Michael Douglas is an interesting guy to watch, but for the past few years I've seen all his performances through an odd lens. I crewed on The In-Laws when it shot here in Toronto, and saw him acting from up close most days for three straight months. Douglas was never a favorite actor of mine--he does hold a certain iconic place in my mind for Romancing The Stone--but I was a huge fan by the end of the shoot, mainly for his personal character rather than the performance (The In-Laws had a sensational cast and a very good director, yet anyone who's seen it can testify how lifelessly it just sat there on screen...I'm still mystified what went wrong there.) Douglas was an absolute pro, fascinating to watch in process, as well as being a very classy guy with fans. I never had a full conversation with him in three months, but I gathered that he appreciated my not crowding him and was ultra nice to my date at the wrap party. So anyway, whenever I see him in a movie since, I find it hard to just sit back and watch the performance, instead I watch his scenes unfold and envision him pacing in front of his trailer holding the sides (shrunken script pages for the day), committing every word and pause to memory, playing out the body language. Douglas isn't really the type to vanish into a role, which is fine, most aren't, but throw in my own experience and I always see him acting.

Anyway. The movie is fine, it sort of reminded me of The Girl in the Park from TIFF '07 in that it's set among a certain strata of New York society and is directed in very sleek and classy way. It's a solid actor's showcase, and everyone in the cast gets a solid scene or two to shine without playing to the rafters. Susan Sarandon is as glamourous and stunning as ever; she's going to be a knockout at eighty, I suspect. The story of a profoundly self-destructive man on his final slide from Captain of Industry to pariah is touching and more than a little timely--economic fear informs almost every scene and despite Douglas' character having brought it all on himself one does feel sympathy for him. Its ending is one of those final shots that's simultaneously perfect yet also frustrating in its open-endedness, which is pretty much par for the course with these movies. Not a classic, but I'm sorta glad I saw it. (***)
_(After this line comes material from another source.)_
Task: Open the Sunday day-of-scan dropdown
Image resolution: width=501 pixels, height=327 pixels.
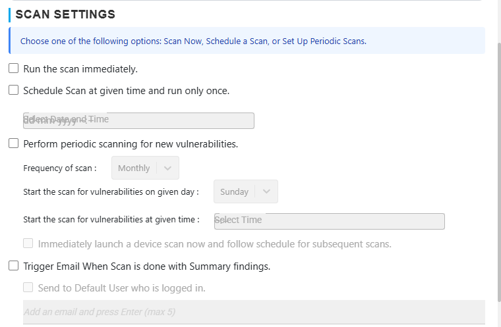Action: click(235, 191)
Sunday, September 13, 2009

TIFF 2009 Reviews: Kirot

Oh wait, there's more? Yeah, Michael Caine and Sam Neill weren't enough for one day.
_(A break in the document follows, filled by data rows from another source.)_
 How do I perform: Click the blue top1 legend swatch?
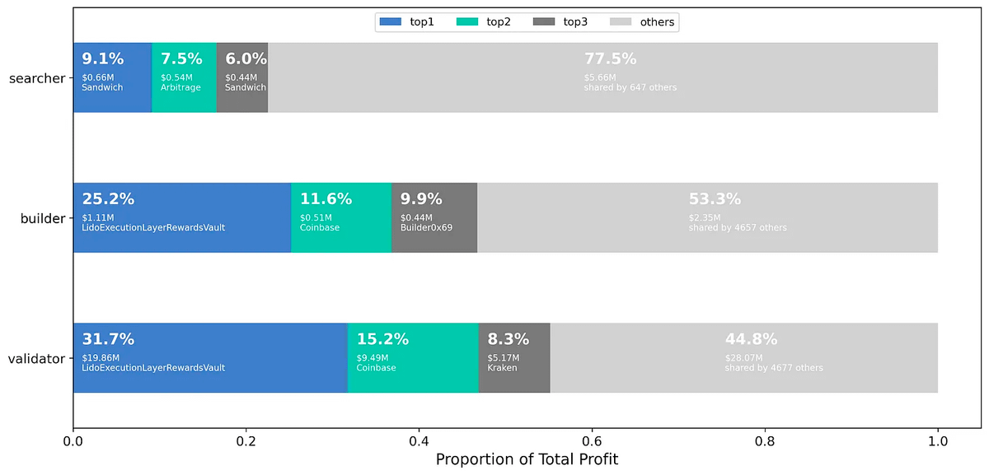click(x=391, y=22)

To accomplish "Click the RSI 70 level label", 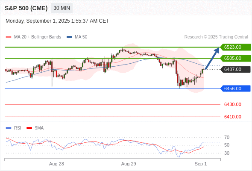I will [x=227, y=137].
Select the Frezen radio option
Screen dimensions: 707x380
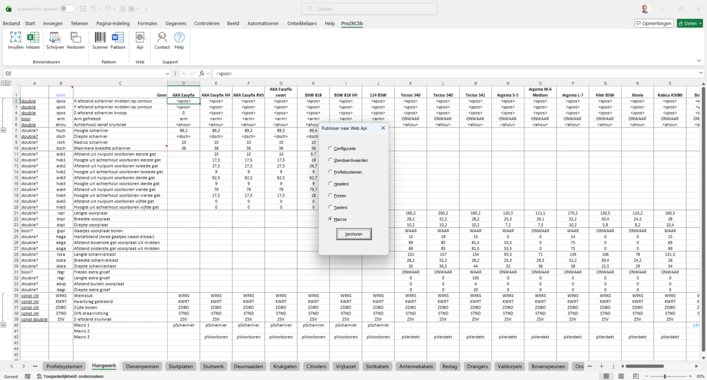[x=330, y=195]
I barely travel. I'd love to see more of the world, but the fact is that except for a couple of solo drives across the U.S., four years living in Los Angeles and drives though the dull stretch of central Canada between Toronto and Montreal, I haven't seen much of the world. I'm planning a trip to England and Scotland this fall, and that will, due to finances, likely be the last big voyage I take for a long while. So every time the Festival comes around, I make a point of seeing a whack of foreign movies. Lest I seem like one of those assholes that I used to rent to when I worked at the independent video store that shall remain unnamed, I don't look down on American movies. I love 'em to death, and I don't automatically call foreign films "better" because they're subtitled. I just think they shouldn't be avoided, and should be celebrated whenever possible as a chance to see parts of the world in which I'll never actually set foot.

Which brings me to my big Unifying Theory of the Foreign Film that I've worked out over the past seven years of TIFF. To wit: you can learn more about a country's culture by watching its genre movies than any so-called "national cinema" that it may have on offer. Celebrations of Old Country, nationalist paeans or simply self-consciously "look at meeeee!" movies can be fine, I guess, sorta, but one has to suspect the motives of the filmmakers. But you take an Ed McBain-esque murder mystery and set it in Reykjavik, or locate your haunted house in Joburg, or have your aliens invade in Sao Paolo, you're offering every other culture that's checking out your movie a baseline from which to see what's uniquely yours and why. So this year, with the festival's inaugural City to City program on the docket, I decided to see what happens when you set a feminist mob thriller in Tel Aviv and checked out my first Israeli film, Danny Lerner's Kirot.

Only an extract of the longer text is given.